++++ Angezeigter Text
Oldtimer: 60 Jahre Volvo Amazon (P120-123)

Der Volvo Amazon ist fast schon eine Legende. (Bild:©Volvo Cars)


Er wurde zum Inbegriff unvergänglicher schwedischer Schönheit. Mit verführerischen Formen und legendärer Langlebigkeit machte der Volvo Amazon die Göteborger Marke weltweit bekannt. Anderthalb Jahrzehnte zeichnete der Amazon das Bild zeitloser und unzerstörbarer Limousinen und Kombis. Und das in einer Epoche, die von modischer Schnelllebigkeit bestimmt war.

Den Durchbruch zum Volumen- und Volksautohersteller verdankt Volvo der berühmten "Buckel-"Familie PV444 und PV544mit Fastbacklinien im Vorkriegsdesign. Der Aufstieg zum global erfolgreichen Hersteller eleganter Limousinen und früher Familienkombis gelang den Skandinaviern aber erst mit einem aufregenden Auto, dessen Name bei der ersten Vorstellung im Februar 1956 noch nicht verraten wurde. Was auch daran lag, dass die vorgesehene Modellbezeichnung Amazon nicht auf allen Märkten verwendet werden durfte, lagen ihre Markenschutzrechte doch etwa in Deutschland bei Motorradbauer Kreidler und Landmaschinenhersteller Amazone. So startete die neue Volvo-Mittelklasse außerhalb Skandinaviens unter dem profanen Typencode P120, bekannt wurden die Vierzylinder dennoch als Amazon. Oder wie in der amerikanischen Werbung als unverwüstliches "Family Sports Car with the 100.000 Mile Reputation".
++++++++
++++ Vorliegende Datenzeilen
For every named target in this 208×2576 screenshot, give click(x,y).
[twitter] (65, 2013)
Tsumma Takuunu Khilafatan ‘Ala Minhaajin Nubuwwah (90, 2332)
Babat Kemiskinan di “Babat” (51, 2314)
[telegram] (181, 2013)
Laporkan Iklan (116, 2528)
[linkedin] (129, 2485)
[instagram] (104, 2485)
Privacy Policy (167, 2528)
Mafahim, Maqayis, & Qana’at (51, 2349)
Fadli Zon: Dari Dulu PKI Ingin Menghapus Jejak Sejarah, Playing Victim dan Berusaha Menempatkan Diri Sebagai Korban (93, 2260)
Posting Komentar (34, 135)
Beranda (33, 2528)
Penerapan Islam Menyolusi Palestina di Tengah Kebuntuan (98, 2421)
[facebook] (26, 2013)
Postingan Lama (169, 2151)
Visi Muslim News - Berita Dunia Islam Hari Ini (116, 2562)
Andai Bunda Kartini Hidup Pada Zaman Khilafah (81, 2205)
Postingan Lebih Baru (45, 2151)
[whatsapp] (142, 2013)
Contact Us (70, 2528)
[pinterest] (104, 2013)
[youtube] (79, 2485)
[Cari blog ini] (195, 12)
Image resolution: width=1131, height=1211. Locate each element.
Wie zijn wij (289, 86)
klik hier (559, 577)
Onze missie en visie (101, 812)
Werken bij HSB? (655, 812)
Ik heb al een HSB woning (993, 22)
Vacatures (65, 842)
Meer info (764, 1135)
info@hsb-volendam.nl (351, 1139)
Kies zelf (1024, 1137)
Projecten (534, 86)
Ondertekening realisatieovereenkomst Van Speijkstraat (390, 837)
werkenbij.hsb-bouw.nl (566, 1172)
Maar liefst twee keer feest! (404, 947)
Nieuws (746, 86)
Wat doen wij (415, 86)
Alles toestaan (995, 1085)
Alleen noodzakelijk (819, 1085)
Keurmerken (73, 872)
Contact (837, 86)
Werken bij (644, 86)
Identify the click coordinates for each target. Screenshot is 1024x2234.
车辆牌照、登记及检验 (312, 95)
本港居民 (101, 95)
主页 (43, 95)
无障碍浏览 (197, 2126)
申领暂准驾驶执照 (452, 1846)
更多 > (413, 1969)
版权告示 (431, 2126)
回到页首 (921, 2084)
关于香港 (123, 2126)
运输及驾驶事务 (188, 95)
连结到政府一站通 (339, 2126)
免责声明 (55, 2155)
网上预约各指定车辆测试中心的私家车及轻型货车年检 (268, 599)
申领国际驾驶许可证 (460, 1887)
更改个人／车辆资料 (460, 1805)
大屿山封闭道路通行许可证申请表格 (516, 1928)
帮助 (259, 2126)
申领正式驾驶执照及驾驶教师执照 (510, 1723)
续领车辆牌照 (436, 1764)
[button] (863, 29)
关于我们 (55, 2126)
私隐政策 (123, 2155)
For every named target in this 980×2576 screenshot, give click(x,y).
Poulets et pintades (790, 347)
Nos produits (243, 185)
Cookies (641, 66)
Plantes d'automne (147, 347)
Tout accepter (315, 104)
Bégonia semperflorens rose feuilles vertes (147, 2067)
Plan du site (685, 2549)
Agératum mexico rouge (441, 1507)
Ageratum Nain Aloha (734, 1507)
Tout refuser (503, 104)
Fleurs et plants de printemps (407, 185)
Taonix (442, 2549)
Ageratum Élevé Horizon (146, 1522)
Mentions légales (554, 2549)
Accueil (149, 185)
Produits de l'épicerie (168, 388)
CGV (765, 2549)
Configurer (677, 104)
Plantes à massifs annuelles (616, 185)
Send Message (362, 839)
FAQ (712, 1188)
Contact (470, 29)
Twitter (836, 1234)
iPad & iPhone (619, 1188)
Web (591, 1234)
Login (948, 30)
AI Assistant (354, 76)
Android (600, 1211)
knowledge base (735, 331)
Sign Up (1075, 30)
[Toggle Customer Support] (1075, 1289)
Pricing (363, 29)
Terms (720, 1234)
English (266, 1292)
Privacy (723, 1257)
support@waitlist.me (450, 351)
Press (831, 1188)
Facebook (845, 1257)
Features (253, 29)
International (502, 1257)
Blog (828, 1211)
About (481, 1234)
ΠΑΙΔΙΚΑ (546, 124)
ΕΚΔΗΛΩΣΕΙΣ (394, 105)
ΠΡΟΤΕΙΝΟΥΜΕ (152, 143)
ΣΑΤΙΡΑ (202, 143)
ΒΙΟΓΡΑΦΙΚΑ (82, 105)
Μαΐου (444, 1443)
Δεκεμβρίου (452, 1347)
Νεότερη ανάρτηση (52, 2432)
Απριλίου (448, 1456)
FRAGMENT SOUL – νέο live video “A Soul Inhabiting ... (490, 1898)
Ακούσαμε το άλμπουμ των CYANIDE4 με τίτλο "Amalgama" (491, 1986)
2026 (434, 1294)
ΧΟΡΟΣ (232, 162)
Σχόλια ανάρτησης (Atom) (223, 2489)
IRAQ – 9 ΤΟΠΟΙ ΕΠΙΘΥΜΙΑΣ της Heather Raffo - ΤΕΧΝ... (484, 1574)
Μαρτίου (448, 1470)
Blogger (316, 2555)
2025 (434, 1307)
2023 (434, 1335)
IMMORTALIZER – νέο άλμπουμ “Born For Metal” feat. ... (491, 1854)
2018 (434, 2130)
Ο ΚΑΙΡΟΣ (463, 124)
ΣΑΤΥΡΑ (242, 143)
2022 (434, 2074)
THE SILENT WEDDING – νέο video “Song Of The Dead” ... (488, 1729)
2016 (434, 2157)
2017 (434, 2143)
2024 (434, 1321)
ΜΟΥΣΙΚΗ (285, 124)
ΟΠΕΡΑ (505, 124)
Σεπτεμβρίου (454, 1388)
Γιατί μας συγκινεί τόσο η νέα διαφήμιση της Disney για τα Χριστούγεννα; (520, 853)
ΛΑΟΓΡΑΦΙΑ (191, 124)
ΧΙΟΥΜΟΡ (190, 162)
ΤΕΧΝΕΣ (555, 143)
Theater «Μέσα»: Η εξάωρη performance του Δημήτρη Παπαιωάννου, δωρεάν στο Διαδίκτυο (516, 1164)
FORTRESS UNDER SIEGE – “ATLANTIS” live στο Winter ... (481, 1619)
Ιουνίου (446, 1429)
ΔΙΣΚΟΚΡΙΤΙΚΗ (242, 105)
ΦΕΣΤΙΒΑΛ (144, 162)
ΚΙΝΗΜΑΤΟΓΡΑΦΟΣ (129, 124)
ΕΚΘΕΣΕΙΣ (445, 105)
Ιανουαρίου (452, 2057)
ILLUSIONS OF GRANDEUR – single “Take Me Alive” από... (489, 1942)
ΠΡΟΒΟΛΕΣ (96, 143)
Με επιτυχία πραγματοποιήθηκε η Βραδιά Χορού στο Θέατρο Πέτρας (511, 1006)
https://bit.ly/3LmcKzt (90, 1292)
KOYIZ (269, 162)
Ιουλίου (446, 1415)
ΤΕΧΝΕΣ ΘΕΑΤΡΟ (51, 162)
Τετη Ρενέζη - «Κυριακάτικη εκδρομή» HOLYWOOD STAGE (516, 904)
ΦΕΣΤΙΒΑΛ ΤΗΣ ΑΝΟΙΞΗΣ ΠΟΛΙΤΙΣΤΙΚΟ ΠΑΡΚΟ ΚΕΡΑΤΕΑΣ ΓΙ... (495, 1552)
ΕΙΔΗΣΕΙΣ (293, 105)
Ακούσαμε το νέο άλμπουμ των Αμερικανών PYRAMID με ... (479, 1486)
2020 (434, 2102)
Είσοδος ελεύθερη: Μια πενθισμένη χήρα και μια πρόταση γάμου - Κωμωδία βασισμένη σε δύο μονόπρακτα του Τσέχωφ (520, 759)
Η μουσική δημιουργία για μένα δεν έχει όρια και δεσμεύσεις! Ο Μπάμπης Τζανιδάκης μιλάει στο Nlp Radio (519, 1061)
++++++++
* Gestellte Aufgabe:
Kannst du den Text über den Volvo Amazon von „Der Volvo Amazon ist“ bis einschließlich „Schnelllebigkeit bestimmt war.“ wiedergeben und dabei „Schönheit“ gegen „Eleganz“ tauschen?

* Erwartete Antwort:
Der Volvo Amazon ist fast schon eine Legende. (Bild:©Volvo Cars)


Er wurde zum Inbegriff unvergänglicher schwedischer Eleganz. Mit verführerischen Formen und legendärer Langlebigkeit machte der Volvo Amazon die Göteborger Marke weltweit bekannt. Anderthalb Jahrzehnte zeichnete der Amazon das Bild zeitloser und unzerstörbarer Limousinen und Kombis. Und das in einer Epoche, die von modischer Schnelllebigkeit bestimmt war.